Approach: The problem can be solved using the following approach:
Since it is given X ⊕ Y= (X + Y)/2,
=> 2 * (X ⊕ Y) = X + Y (Equation 1)
We know, A + B = A ⊕ B + 2 * (A & B), where & is the Bitwise AND operator
Thus Equation 1 can be modified to:
X ⊕ Y= 2 * (X & Y)
From the above equation we can say that X ⊕ Y should be even otherwise answer won’t exist. Let N =X ⊕ Y and M= (X ⊕ Y)/2, i.e., N represents Bitwise XOR and M represents Bitwise AND. It can also be observed that N and M cannot have a particular bit set simultaneously because if a particular bit is set in both N and M, then it would mean that the Bitwise AND as well as Bitwise XOR both have the bit as set which is impossible. Now, we will find X and Y bit by bit.
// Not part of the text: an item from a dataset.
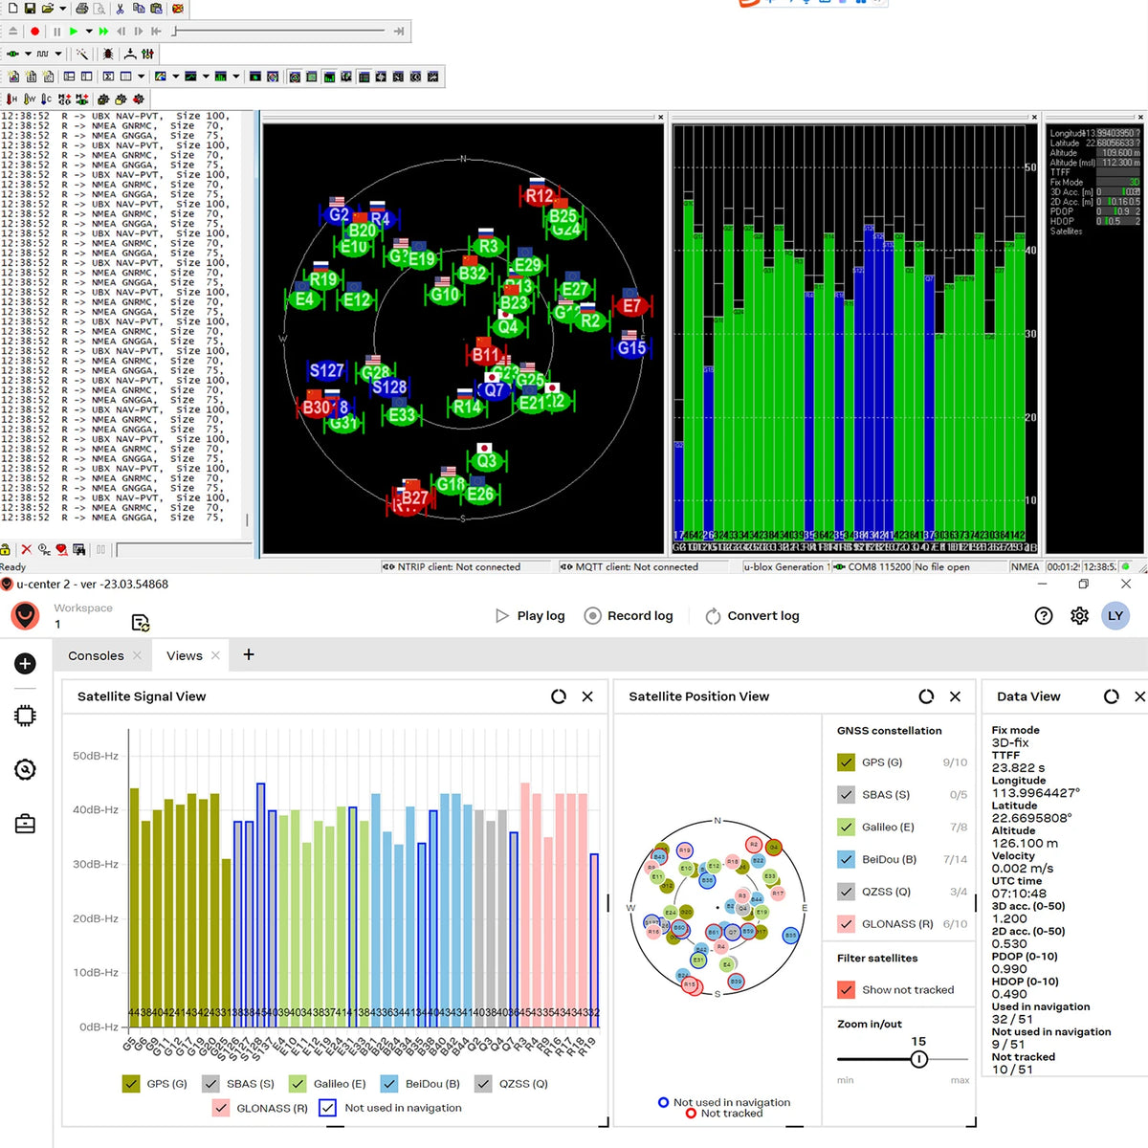Expand dropdown arrow next to play button
This screenshot has width=1148, height=1148.
89,32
For an ith bit, we will have 3 cases:
- Case 1: N have ith bit set: In this case, either of X or Y should have the ith bit set since N is bitwise XOR of X and Y. So will add (1<<i) to X.
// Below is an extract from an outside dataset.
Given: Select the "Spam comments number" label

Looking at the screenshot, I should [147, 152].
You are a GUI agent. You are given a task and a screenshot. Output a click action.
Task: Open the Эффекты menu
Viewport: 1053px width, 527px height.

- Case 2: M have ith bit set: In this case, both of X and Y should have the ith bit set since M is bitwise AND of X and Y. So will add (1<<i) to X and Y.
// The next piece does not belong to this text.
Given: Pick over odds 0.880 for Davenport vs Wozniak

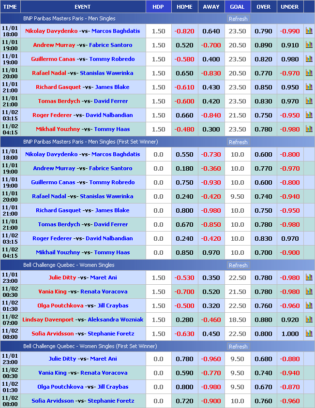Looking at the screenshot, I should click(263, 320).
- Case 3: Neither N and M have ith bit set: In this case, both of X and Y will not have the ith bit set.
Below is the implementation of above approach:
C++
#include <bits/stdc++.h>
using namespace std;
void solve(int N)
{
if (N % 2) {
cout << -1 << "\n";
}
int M = N / 2;
if ((N & M) != 0) {
cout << -1 << "\n";
}
int X = 0, Y = 0;
for (int i = 0; i < 31; i++) {
if ((N & (1 << i)) != 0) {
X = X + (1 << i);
}
else if ((M & (1 << i)) != 0) {
X = X + (1 << i);
Y = Y + (1 << i);
}
}
cout << X << " " << Y << "\n";
}
int main()
{
int N = 20;
solve(N);
}
|
Java
public class Main {
public static void solve(int N) {
if (N % 2 != 0) {
System.out.println(-1);
return;
}
int M = N / 2;
if ((N & M) != 0) {
System.out.println(-1);
return;
}
int X = 0, Y = 0;
for (int i = 0; i < 31; i++) {
if ((N & (1 << i)) != 0) {
X = X + (1 << i);
}
else if ((M & (1 << i)) != 0) {
X = X + (1 << i);
Y = Y + (1 << i);
}
}
System.out.println(X + " " + Y);
}
public static void main(String[] args) {
int N = 20;
solve(N);
}
}
|
Python3
def solve(N):
if N % 2:
print(-1)
return
M = N // 2
if N & M:
print(-1)
return
X, Y = 0, 0
for i in range(31):
if N & (1 << i):
X = X + (1 << i)
elif M & (1 << i):
X = X + (1 << i)
Y = Y + (1 << i)
print(X, Y)
N = 20
solve(N)
|
C#
using System;
public class Program
{
public static void Solve(int N)
{
if (N % 2 != 0)
{
Console.WriteLine(-1);
return;
}
int M = N / 2;
if ((N & M) != 0)
{
Console.WriteLine(-1);
return;
}
int X = 0, Y = 0;
for (int i = 0; i < 31; i++)
{
if ((N & (1 << i)) != 0)
{
X = X + (1 << i);
}
else if ((M & (1 << i)) != 0)
{
X = X + (1 << i);
Y = Y + (1 << i);
}
}
Console.WriteLine(X + " " + Y);
}
public static void Main(string[] args)
{
int N = 20;
Solve(N);
}
}
|
Javascript
function solve(N) {
if (N % 2) {
console.log(-1);
return;
}
let M = N / 2;
if ((N & M) !== 0) {
console.log(-1);
return;
}
let X = 0, Y = 0;
for (let i = 0; i < 31; i++) {
if ((N & (1 << i)) !== 0) {
X = X + (1 << i);
}
else if ((M & (1 << i)) !== 0) {
X = X + (1 << i);
Y = Y + (1 << i);
}
}
console.log(X + " " + Y);
}
let N = 20;
solve(N);
|
Time Complexity: O(log N), where N is the input number ( X ⊕ Y )
Auxiliary Space: O(1)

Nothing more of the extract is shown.